Cool URIs (was: Re: Java Framework for Content Negotiation)

On 27.05.2010 15:51, Richard Cyganiak wrote:
> On 27 May 2010, at 10:47, Angelo Veltens wrote:
>> What I am going to implement is this: 
>> http://www.w3.org/TR/cooluris/#r303uri
>>
>> I think, this is the way dbpedia works and it seems a good solution 
>> for me.
>
> It's the way DBpedia works, but it's by far the worst solution of the 
> three presented in the document.
>
> DBpedia has copied the approach from D2R Server. The person who came 
> up with it and designed and implemented it for D2R Server is me. This 
> was back in 2006, before the term Linked Data was even coined, so I 
> didn't exactly have a lot of experience to rely on. With what I know 
> today, I would never, ever again choose that approach. Use 303s if you 
> must; but please do me a favour and add that generic document, and 
> please do me a favour and name the different variants <foo.html> and 
> <foo.rdf> rather than <page/foo> and <data/foo>.
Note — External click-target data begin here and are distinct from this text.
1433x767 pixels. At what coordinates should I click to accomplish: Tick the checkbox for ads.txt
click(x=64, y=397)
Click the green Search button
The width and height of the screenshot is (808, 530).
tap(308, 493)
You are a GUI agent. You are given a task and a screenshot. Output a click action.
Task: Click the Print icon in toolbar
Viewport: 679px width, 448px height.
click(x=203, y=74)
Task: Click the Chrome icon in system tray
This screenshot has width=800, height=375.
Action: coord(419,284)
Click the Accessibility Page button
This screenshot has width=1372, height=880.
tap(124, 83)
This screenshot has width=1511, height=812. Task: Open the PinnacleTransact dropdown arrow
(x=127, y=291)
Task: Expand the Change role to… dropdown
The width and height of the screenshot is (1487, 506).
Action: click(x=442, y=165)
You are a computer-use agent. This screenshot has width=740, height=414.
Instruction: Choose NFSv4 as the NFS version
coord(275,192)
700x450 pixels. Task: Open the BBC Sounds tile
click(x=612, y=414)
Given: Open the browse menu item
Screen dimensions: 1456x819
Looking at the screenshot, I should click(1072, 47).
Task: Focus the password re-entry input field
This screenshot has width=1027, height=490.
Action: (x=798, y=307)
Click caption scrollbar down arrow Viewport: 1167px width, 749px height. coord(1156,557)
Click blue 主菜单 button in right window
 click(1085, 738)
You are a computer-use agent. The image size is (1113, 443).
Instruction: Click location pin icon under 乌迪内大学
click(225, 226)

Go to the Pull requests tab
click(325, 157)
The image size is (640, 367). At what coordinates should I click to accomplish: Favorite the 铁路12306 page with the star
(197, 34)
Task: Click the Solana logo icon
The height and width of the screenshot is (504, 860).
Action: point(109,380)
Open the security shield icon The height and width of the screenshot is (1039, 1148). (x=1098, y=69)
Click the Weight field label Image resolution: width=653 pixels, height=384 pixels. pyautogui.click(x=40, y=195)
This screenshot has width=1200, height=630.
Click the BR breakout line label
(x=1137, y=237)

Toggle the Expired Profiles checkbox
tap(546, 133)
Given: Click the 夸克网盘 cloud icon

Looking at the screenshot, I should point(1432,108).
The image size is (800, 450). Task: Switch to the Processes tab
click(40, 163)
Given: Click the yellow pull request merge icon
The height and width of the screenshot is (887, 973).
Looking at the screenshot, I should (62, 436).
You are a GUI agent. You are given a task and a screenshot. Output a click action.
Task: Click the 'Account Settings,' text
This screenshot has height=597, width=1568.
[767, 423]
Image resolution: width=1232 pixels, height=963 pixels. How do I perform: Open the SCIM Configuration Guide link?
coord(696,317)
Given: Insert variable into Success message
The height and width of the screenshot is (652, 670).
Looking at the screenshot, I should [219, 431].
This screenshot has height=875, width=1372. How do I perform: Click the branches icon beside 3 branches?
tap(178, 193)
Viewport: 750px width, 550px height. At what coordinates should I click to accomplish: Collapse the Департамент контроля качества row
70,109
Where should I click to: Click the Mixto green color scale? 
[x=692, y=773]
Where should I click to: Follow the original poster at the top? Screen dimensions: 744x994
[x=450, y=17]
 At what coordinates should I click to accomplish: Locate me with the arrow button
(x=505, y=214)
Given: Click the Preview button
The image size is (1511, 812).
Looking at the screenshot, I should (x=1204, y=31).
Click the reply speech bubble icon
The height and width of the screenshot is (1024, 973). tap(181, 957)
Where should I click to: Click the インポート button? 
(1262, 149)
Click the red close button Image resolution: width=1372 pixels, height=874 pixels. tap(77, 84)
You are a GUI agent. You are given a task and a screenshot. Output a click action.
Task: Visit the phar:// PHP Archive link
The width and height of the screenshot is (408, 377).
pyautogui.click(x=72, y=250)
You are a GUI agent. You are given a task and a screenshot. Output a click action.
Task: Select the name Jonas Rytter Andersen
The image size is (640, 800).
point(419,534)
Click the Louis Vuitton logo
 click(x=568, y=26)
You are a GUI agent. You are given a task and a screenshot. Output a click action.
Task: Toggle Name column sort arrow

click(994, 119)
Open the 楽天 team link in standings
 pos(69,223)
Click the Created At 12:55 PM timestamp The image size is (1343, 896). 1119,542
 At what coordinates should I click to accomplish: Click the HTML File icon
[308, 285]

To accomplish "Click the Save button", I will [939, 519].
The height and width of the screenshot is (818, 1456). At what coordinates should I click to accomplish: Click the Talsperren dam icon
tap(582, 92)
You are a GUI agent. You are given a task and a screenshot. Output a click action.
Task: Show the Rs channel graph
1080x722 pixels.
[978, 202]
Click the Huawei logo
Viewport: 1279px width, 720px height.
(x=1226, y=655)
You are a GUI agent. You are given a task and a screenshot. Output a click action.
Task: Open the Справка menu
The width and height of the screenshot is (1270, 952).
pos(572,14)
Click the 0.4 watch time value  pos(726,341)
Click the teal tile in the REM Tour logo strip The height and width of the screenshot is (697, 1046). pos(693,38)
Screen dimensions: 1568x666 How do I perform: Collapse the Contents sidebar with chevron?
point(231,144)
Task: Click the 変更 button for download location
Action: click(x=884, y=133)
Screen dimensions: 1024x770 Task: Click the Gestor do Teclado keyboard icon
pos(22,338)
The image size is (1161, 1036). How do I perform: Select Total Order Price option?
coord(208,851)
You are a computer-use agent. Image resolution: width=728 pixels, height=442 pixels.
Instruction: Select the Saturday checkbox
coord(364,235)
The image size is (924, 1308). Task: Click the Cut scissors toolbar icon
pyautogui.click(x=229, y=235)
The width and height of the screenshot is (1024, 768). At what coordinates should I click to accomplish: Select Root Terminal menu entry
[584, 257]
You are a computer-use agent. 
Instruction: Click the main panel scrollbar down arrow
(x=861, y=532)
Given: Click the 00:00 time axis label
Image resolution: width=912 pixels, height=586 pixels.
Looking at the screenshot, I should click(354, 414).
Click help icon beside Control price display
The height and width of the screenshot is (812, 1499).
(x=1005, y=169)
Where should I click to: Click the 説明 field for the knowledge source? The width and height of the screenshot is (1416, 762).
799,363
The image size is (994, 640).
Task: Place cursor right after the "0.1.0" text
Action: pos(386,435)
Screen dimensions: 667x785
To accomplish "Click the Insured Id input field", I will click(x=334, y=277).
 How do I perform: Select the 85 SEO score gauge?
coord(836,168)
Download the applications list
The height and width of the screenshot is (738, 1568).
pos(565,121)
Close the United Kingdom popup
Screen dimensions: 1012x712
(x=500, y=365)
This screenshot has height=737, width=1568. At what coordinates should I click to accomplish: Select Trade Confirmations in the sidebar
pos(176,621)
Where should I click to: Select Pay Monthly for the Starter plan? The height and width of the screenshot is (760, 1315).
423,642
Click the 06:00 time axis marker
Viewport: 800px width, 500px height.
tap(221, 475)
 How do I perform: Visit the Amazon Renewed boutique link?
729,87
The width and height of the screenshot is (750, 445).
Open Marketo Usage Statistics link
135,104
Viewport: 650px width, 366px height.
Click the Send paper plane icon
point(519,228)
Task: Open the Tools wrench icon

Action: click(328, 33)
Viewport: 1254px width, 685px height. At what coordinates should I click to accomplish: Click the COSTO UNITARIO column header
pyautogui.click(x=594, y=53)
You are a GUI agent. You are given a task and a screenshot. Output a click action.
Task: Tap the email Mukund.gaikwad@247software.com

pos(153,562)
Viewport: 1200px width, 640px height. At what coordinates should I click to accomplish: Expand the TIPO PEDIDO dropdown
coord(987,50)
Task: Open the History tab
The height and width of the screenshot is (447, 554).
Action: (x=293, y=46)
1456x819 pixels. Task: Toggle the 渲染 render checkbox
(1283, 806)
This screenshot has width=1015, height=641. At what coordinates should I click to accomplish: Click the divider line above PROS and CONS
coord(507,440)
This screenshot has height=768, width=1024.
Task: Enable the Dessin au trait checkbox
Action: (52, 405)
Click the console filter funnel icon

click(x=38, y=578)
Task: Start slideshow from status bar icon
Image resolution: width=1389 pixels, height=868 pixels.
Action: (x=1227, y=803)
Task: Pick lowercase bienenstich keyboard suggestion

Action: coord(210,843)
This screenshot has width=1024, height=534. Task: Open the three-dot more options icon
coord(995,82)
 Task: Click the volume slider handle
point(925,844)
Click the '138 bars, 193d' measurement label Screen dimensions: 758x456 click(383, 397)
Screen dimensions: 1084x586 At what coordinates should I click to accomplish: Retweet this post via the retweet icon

Thanks a lot for sharing your experience with me. I will follow your 
advice. So if i'm going to implement what is described in section 4.2. i 
have to

- serve html at http://www.example.org/doc/alice if text/html wins 
content negotiation and set content-location header to 
http://www.example.org/doc/alice.html
- serve rdf/xml at http://www.example.org/doc/alice if 
application/rdf+xml wins content negotiation and set content-location 
header to http://www.example.org/doc/alice.rdf
- serve html at http://www.example.org/doc/alice.html always
- serve rdf/xml at http://www.example.org/doc/alice.rdf always

Right?

By the way: Is there any defined behavior for the client, what to do 
with the content-location information? Do Browsers take account of it?

>
> The DBpedia guys are probably stuck with my stupid design forever 
> because changing it now would break all sorts of links. But the thing 
> that really kills me is how lots of newbies copy that design just 
> because they saw it on DBpedia and therefore think that it must be good.

I think the problem is not only, that dbpedia uses that design, but that 
it is described in many examples as a possible or even "cool" solution, 
e.g. http://www4.wiwiss.fu-berlin.de/bizer/pub/LinkedDataTutorial/ (one 
of the first documents i stumbled upon)

If we want to prevent people from using that design it should be 
clarified that and why it is a bad choice.